Android apps I've started using. Vol 1.
Here’s some apps I’ve recently started using and enjoying. They might be of interested to you.
I used to use Google Calendar reminders to remind me to take medication. This was less than ideal because it didn’t keep a log of if I took the medication, along with I wanted to close out my Google Calendar account.
DITMM fills my needs by showing a notification when I need to take my medication, along with tracking when I last took them. It can also record some basic information like prescription number (Rx #), dose amounts and other metadata.
An interesting side effect of using a medication tracking app is you can use the data to generate plots for how well you are at taking medication on time. I wrote some python code to generate the below plot for myself.
Etar is an opensource calendar. It has pretty much everything you expect out of a calendar app. I started using it as I wanted to reduce my dependency on Google Apps and what brought me to it was that a forked version is provided in LineageOS. I use it in combination with DAVx⁵ to sync with Fastmail. It also works with Google Calendar/Workspace so I only need one calendar app to cover both needs.

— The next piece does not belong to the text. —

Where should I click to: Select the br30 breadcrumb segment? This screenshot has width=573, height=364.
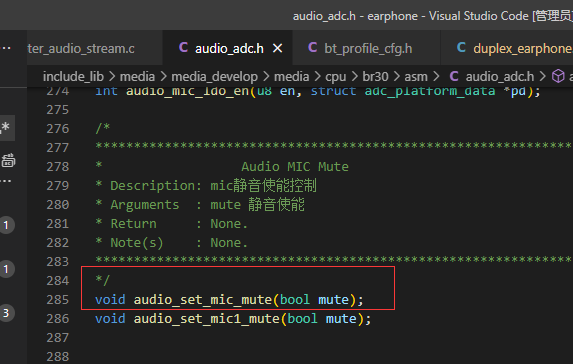(x=375, y=76)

Fastmail is great, but their app does not work in offline mode. I spend a lot of time outside of phone coverage and this drives me crazy. I was using Nine mail but switched to K-9 Mail because Nine is really more focused on Exchange users and K-9 is opensource.
There’s nothing fancy about K-9 Mail, it’s a no frills mail client. It receives email. You can have unified or seperate inboxes for accounts.

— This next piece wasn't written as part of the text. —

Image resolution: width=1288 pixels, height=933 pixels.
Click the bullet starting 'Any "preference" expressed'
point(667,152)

I’ve also configured a Google Workspace account through IMAP using the device passwords feature - works well enough for me and means I can remove the GMail app from my phone.
A departure from the above apps, SuperCycle isn’t opensource - however unlike other cycling apps on the Play store it doesn’t contain ads, paid features and is entirely free.
SuperCycle is a bike computer for your phone. You can pair it to bluetooth speed, cadence, power meters and heart monitors. I use it so that I can monitor my heart rate and cadence while riding. Rides can be recorded and uploaded to Strava. It supports various maps and you can load GPX routes into them for navigation.